▶ **Task to complete**
Which lines run from the start of the data below to the line containing "Task: Open the Manual Signal tool"? Set them down exactly, with none added.

▶ **Material for this task**

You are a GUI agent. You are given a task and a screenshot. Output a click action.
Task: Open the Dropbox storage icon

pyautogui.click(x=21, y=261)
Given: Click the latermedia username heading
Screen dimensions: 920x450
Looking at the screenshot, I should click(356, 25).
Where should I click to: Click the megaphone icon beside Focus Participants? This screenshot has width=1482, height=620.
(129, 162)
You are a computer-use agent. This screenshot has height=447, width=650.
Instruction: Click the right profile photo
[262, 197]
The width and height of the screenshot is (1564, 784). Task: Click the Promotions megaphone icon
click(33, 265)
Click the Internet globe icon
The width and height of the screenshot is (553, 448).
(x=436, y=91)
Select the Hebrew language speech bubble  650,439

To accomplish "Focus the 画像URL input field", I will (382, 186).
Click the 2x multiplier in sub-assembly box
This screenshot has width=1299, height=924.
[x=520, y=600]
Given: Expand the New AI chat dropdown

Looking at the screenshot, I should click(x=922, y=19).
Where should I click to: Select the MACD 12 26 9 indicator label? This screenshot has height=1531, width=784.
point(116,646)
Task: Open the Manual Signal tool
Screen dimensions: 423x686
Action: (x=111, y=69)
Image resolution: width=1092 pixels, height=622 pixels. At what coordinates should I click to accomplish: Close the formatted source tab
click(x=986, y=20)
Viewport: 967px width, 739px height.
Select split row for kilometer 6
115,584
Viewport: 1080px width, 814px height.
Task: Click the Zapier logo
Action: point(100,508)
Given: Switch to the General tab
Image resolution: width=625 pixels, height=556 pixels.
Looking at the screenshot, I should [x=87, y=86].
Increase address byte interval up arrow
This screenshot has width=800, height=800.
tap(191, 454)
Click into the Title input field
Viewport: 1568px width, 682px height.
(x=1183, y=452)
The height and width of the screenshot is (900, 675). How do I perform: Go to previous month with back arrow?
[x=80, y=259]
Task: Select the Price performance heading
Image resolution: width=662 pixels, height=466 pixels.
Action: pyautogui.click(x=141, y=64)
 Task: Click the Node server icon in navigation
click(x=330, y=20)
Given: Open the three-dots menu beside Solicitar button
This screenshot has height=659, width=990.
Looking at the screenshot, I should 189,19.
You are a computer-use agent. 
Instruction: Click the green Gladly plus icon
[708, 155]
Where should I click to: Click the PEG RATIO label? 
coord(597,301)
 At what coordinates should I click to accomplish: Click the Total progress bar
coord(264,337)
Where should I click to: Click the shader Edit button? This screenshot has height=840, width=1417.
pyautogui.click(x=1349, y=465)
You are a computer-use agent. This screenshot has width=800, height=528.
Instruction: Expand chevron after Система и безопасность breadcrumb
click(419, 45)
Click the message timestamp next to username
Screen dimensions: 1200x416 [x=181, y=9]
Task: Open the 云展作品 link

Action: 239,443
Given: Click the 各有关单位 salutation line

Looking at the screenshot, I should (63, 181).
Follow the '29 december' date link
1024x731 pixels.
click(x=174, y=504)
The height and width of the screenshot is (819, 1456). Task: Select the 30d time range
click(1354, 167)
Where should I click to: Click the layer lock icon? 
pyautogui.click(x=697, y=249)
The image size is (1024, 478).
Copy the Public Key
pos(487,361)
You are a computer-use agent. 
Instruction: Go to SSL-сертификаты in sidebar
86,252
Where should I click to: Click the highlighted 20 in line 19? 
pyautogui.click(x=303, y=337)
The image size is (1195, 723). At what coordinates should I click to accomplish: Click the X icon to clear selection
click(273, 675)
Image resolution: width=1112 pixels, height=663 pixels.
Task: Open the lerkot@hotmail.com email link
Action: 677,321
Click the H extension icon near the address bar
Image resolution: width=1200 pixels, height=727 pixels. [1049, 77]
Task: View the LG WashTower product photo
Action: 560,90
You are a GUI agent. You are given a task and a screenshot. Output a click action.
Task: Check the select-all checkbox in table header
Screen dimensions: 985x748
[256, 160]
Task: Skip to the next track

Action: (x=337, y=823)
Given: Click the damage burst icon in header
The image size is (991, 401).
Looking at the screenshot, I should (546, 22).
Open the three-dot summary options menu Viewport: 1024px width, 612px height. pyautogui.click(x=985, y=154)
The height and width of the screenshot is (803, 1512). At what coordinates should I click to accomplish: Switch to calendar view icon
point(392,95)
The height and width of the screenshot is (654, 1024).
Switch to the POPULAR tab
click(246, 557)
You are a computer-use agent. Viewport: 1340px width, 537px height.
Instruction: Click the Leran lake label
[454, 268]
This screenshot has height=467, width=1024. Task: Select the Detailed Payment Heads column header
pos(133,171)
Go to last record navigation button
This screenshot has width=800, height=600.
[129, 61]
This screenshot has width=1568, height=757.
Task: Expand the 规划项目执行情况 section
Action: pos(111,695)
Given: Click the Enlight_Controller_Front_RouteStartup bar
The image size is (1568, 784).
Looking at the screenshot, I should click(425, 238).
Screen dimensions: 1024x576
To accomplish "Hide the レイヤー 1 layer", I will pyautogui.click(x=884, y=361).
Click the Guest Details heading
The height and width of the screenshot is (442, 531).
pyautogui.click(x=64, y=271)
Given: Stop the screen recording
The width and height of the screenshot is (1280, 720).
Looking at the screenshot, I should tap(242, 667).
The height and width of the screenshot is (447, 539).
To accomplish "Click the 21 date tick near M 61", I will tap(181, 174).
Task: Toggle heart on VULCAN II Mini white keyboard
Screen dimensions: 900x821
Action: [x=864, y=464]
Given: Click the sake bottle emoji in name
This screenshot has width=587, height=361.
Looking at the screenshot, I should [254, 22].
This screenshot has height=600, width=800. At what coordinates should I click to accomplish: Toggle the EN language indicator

▶ **Response to this task**
You are a GUI agent. You are given a task and a screenshot. Output a click action.
Task: Open the Dropbox storage icon

pyautogui.click(x=21, y=261)
Given: Click the latermedia username heading
Screen dimensions: 920x450
Looking at the screenshot, I should click(356, 25).
Where should I click to: Click the megaphone icon beside Focus Participants? This screenshot has width=1482, height=620.
(129, 162)
You are a computer-use agent. This screenshot has height=447, width=650.
Instruction: Click the right profile photo
[262, 197]
The width and height of the screenshot is (1564, 784). Task: Click the Promotions megaphone icon
click(33, 265)
Click the Internet globe icon
The width and height of the screenshot is (553, 448).
(x=436, y=91)
Select the Hebrew language speech bubble  650,439

To accomplish "Focus the 画像URL input field", I will (382, 186).
Click the 2x multiplier in sub-assembly box
This screenshot has width=1299, height=924.
[x=520, y=600]
Given: Expand the New AI chat dropdown

Looking at the screenshot, I should click(x=922, y=19).
Where should I click to: Select the MACD 12 26 9 indicator label? This screenshot has height=1531, width=784.
point(116,646)
Task: Open the Manual Signal tool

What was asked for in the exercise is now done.